[[ Supplied material open ]]
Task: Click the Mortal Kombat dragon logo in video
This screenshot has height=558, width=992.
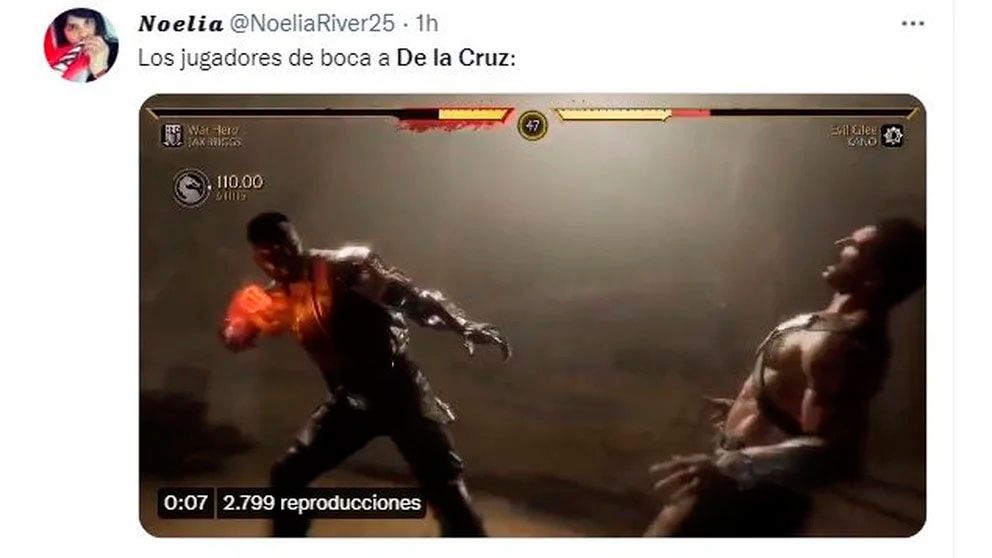Action: pos(190,187)
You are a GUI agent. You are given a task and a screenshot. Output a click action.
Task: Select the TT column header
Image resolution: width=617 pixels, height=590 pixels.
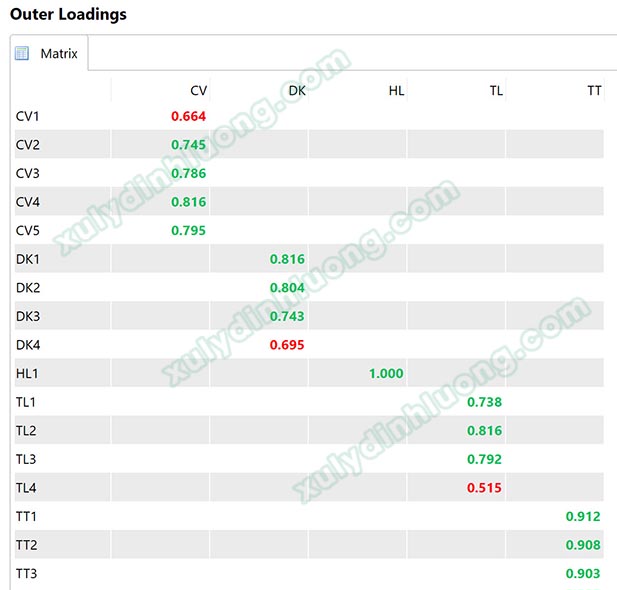coord(594,91)
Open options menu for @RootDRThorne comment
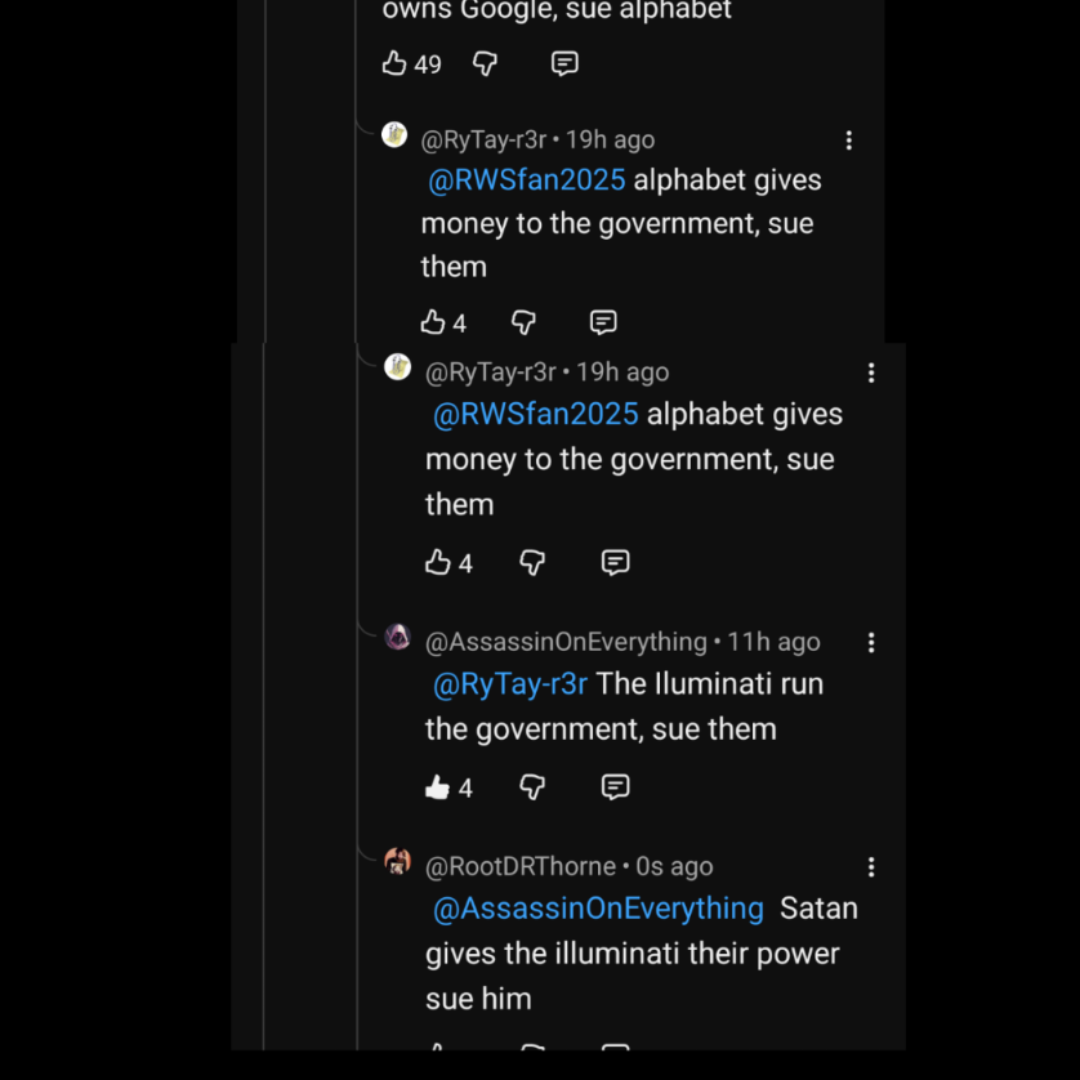 tap(871, 867)
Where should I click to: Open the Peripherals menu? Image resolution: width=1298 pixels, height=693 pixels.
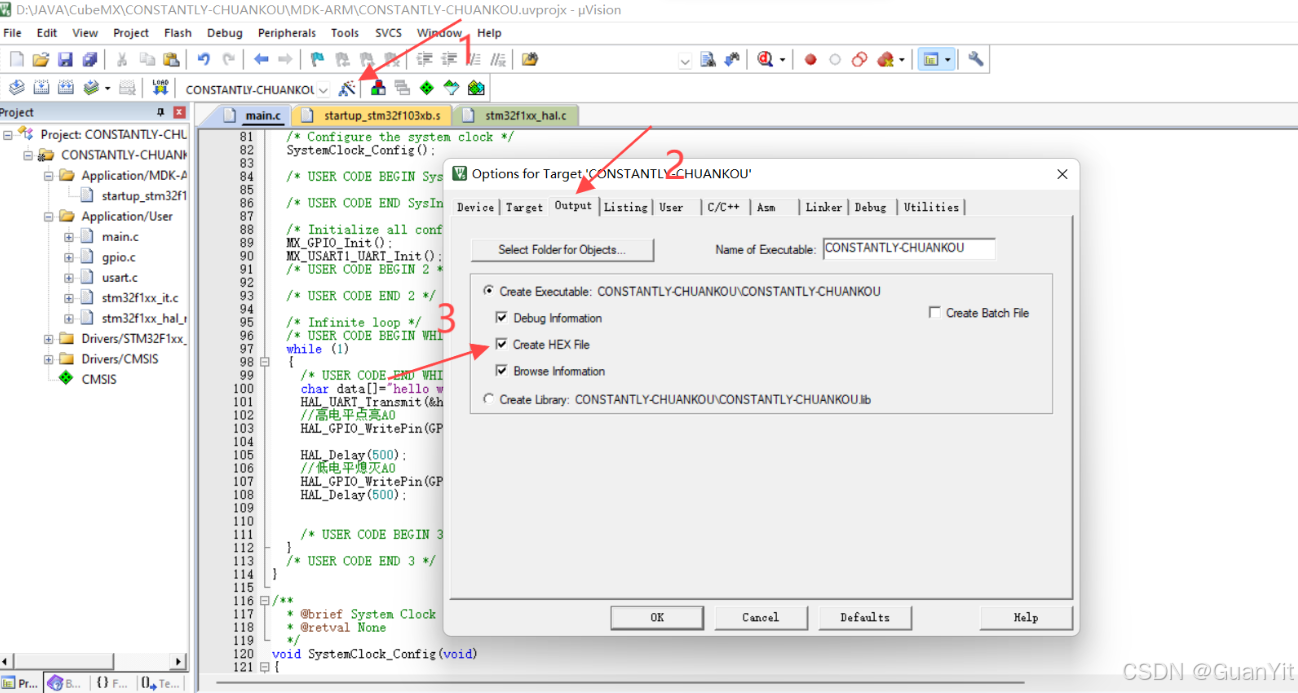pyautogui.click(x=287, y=32)
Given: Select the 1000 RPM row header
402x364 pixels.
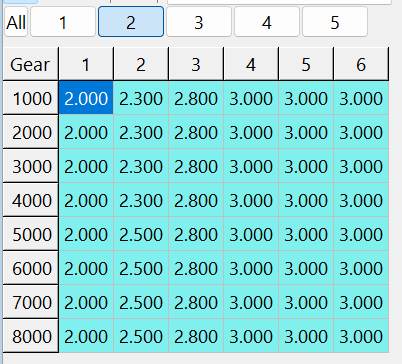Looking at the screenshot, I should (x=30, y=98).
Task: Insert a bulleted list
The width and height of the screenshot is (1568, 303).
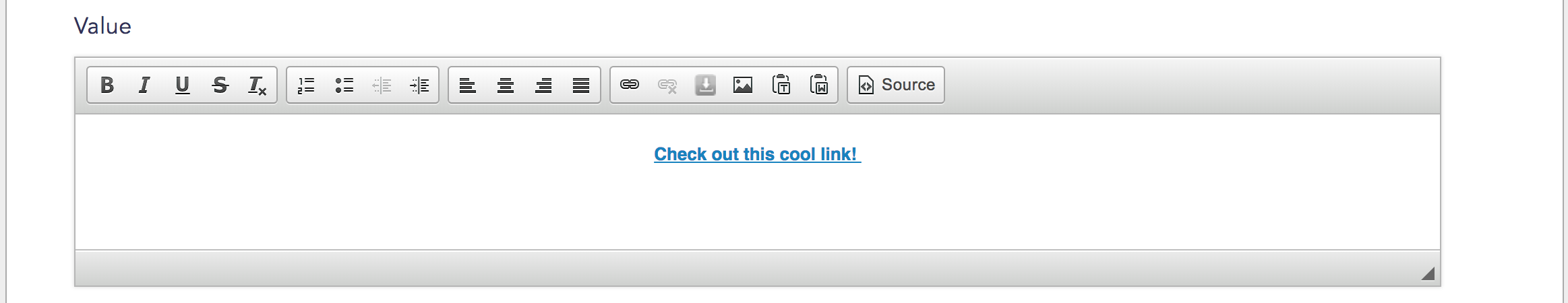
[[ Supplied material closed ]]
- **How to complete this task**
Please report every line of the records above that contains the word "Select".

- **Output of the task**
Task: Select the TT column header
Given: Select the 1000 RPM row header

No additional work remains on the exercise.